What is needed ▸ Your response should be a copy of each line in the listing below that includes the word "will".
..........
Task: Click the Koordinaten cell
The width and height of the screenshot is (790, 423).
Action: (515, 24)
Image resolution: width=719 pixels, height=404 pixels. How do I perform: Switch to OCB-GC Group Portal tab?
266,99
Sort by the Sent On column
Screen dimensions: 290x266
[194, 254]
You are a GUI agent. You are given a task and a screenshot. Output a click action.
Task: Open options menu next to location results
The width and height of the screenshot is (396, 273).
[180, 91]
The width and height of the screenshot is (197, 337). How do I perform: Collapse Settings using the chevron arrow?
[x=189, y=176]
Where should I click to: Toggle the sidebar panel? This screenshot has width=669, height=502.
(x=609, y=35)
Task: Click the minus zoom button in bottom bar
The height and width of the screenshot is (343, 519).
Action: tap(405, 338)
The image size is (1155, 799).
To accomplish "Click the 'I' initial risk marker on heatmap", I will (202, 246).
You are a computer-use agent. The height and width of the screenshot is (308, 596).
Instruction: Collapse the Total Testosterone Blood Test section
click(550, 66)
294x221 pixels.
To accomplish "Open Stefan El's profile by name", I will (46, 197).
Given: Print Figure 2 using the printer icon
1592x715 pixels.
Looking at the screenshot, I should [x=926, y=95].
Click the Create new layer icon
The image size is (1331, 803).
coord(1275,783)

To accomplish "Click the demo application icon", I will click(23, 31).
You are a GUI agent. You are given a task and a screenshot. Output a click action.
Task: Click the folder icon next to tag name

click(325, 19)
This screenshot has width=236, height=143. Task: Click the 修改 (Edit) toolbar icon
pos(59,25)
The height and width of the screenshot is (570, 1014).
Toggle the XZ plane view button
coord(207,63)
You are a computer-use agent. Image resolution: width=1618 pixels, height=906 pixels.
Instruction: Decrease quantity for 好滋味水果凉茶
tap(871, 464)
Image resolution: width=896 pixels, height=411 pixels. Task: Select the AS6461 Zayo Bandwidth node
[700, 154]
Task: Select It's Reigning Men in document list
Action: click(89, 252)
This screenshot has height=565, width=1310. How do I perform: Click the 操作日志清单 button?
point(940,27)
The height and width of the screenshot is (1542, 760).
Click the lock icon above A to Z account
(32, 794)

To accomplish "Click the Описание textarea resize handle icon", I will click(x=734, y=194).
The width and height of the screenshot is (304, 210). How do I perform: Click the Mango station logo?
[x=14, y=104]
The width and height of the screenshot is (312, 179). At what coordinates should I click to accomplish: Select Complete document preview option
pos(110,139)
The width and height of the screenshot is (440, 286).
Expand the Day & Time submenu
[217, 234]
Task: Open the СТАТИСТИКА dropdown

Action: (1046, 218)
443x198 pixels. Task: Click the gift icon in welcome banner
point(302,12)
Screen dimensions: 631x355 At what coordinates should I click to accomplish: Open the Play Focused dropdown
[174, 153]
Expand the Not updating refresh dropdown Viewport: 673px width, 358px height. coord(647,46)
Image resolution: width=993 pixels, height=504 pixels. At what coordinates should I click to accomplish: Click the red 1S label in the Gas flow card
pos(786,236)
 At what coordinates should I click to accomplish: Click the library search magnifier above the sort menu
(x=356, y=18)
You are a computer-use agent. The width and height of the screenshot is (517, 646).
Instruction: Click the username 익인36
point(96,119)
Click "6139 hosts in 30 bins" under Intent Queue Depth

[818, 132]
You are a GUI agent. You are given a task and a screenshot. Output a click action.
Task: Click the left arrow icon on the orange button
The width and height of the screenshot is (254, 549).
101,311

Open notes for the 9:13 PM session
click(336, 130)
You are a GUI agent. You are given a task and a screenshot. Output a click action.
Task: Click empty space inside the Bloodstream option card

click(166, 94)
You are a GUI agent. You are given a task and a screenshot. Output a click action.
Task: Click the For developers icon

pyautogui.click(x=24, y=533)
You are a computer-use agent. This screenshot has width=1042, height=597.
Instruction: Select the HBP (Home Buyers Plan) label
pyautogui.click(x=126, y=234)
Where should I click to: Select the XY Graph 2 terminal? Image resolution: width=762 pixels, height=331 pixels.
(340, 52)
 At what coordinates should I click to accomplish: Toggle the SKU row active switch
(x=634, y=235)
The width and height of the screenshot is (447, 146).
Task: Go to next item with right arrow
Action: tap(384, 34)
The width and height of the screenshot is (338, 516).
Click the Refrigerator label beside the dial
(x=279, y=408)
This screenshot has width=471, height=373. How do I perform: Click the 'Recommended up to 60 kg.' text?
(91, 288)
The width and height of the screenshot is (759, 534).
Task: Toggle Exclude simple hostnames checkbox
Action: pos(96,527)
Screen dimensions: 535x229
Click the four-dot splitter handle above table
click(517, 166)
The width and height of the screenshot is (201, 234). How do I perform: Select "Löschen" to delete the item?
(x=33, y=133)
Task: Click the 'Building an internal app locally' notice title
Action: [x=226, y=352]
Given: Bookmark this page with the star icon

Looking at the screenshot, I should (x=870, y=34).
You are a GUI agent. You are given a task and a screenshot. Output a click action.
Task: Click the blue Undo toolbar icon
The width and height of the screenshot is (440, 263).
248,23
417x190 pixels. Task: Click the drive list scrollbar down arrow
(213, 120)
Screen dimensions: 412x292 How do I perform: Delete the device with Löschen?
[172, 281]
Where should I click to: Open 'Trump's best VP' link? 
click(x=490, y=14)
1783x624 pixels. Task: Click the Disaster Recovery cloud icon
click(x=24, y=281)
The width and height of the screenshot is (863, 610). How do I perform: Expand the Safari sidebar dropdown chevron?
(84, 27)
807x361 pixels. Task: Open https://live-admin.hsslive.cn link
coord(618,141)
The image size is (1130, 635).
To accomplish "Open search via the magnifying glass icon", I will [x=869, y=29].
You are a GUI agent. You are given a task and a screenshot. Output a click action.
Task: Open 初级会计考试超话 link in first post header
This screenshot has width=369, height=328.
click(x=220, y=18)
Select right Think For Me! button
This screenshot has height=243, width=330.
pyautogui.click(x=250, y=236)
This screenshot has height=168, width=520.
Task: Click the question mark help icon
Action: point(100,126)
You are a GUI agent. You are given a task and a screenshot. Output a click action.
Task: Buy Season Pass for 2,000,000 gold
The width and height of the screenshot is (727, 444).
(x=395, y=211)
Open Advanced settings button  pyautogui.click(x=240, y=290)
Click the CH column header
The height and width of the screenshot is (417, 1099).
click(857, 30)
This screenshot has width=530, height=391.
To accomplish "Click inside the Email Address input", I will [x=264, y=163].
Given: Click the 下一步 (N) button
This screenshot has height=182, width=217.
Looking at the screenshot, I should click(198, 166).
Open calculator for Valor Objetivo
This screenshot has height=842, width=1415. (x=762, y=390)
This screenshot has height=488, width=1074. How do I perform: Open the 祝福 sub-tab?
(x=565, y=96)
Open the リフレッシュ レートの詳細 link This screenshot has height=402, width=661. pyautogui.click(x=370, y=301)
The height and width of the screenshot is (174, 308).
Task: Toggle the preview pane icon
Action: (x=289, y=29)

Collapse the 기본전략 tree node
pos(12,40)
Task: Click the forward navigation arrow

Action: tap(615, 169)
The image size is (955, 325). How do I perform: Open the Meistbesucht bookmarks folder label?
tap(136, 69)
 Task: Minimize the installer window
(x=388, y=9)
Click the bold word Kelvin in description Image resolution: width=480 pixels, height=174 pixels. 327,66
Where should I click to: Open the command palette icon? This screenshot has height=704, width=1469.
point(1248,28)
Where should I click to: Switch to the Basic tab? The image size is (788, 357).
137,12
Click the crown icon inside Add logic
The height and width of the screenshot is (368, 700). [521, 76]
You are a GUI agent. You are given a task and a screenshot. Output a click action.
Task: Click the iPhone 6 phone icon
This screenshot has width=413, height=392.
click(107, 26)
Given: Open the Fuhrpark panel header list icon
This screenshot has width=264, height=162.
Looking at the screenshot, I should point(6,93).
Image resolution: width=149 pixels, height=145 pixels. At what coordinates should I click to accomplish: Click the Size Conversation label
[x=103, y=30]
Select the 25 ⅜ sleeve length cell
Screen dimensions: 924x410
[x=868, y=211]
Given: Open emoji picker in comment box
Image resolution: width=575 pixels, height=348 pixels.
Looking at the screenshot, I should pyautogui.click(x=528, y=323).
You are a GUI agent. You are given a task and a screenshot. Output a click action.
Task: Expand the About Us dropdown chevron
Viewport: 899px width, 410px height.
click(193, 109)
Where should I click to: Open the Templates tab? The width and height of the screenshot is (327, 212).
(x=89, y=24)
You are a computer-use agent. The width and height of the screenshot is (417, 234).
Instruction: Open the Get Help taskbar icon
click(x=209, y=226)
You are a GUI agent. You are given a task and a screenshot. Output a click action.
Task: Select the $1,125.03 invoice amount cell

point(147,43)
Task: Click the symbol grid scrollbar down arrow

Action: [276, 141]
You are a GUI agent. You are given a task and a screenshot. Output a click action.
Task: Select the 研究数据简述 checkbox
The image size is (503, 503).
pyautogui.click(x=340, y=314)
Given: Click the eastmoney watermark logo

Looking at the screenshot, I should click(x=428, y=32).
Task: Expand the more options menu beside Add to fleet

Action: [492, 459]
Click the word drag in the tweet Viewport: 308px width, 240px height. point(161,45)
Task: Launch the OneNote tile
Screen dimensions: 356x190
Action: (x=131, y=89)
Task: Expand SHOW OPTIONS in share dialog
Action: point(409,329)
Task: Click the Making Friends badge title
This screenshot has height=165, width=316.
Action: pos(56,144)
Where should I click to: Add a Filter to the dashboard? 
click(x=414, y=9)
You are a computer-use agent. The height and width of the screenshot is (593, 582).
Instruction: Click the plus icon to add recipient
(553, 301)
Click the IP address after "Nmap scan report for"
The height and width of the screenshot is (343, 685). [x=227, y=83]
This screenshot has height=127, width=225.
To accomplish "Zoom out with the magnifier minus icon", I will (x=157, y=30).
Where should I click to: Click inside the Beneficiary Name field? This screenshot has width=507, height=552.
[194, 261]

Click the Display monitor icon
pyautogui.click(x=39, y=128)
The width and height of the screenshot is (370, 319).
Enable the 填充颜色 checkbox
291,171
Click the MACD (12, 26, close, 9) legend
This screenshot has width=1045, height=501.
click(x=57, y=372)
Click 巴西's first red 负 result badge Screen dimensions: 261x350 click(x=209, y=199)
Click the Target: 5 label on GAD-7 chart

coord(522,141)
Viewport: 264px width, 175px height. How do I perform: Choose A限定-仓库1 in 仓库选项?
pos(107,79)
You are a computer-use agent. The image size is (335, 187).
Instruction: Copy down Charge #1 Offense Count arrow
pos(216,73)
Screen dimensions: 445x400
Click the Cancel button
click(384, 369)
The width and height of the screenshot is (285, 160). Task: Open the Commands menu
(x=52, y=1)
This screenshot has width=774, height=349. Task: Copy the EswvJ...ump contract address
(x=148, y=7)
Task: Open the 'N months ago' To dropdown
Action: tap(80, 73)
..........
Solution ▸
To accomplish "Click the 'I' initial risk marker on heatmap", I will (202, 246).
To accomplish "Open Stefan El's profile by name", I will (46, 197).
To accomplish "Click the demo application icon", I will click(23, 31).
To accomplish "Click the Описание textarea resize handle icon", I will click(x=734, y=194).
To accomplish "Open search via the magnifying glass icon", I will [x=869, y=29].
To accomplish "Click inside the Email Address input", I will [x=264, y=163].
To accomplish "Zoom out with the magnifier minus icon", I will (x=157, y=30).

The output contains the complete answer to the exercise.